[Data entries]

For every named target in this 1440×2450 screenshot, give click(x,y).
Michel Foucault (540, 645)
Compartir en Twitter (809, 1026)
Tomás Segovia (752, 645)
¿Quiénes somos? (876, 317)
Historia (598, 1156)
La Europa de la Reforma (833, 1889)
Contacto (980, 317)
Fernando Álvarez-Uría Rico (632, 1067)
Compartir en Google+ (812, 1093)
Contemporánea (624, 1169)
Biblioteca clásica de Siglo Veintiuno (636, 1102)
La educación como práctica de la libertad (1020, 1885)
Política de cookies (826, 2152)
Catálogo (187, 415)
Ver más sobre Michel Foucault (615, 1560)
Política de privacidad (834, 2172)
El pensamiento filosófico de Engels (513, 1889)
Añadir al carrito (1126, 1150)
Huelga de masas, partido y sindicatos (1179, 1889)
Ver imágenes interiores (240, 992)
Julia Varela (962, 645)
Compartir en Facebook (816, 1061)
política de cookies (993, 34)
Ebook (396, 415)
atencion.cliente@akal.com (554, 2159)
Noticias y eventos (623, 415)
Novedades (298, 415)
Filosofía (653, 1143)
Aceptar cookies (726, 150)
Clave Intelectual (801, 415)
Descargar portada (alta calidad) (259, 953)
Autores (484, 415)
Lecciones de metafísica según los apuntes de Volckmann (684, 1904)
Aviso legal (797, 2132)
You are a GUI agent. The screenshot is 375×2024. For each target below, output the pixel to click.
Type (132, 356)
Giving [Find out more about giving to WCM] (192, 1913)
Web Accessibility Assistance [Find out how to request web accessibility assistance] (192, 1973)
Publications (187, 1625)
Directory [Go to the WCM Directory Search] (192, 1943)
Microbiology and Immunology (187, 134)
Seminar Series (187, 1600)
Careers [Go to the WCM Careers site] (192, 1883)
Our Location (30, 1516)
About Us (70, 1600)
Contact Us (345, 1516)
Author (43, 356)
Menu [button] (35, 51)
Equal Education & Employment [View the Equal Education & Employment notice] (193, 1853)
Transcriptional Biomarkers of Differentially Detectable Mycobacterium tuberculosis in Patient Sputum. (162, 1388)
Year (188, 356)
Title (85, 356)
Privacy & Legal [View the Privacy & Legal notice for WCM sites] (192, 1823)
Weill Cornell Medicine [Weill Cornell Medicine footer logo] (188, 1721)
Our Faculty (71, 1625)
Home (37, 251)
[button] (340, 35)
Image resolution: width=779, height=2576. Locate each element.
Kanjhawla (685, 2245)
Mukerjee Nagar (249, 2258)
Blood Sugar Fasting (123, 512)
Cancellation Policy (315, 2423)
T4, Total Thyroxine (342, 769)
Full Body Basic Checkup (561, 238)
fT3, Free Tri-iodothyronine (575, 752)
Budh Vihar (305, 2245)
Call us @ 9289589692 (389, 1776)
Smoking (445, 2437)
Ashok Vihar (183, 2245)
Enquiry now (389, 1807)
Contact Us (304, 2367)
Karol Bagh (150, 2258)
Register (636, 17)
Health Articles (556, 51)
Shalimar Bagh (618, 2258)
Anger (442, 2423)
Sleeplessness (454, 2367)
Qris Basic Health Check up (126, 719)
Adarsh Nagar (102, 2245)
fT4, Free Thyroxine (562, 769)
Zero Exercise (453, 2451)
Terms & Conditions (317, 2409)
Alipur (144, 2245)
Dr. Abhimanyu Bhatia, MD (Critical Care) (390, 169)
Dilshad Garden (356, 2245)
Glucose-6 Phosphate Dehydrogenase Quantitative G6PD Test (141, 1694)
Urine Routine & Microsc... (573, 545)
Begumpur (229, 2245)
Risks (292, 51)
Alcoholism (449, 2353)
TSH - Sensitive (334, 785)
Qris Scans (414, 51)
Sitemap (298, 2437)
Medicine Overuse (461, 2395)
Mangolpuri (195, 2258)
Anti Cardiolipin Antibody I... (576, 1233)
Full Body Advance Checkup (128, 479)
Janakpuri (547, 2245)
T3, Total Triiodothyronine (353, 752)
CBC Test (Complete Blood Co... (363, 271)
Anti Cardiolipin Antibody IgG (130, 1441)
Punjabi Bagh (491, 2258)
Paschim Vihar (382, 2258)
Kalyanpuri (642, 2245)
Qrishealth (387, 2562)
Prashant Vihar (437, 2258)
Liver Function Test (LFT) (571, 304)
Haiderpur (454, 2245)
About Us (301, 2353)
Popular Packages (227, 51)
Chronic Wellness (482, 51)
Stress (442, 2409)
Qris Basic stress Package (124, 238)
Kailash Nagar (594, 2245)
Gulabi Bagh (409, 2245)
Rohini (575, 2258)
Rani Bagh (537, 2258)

• Directions
Pull every line with the word "View" from the data.

• Solution for this exercise
Equal Education & Employment [View the Equal Education & Employment notice] (193, 1853)
Privacy & Legal [View the Privacy & Legal notice for WCM sites] (192, 1823)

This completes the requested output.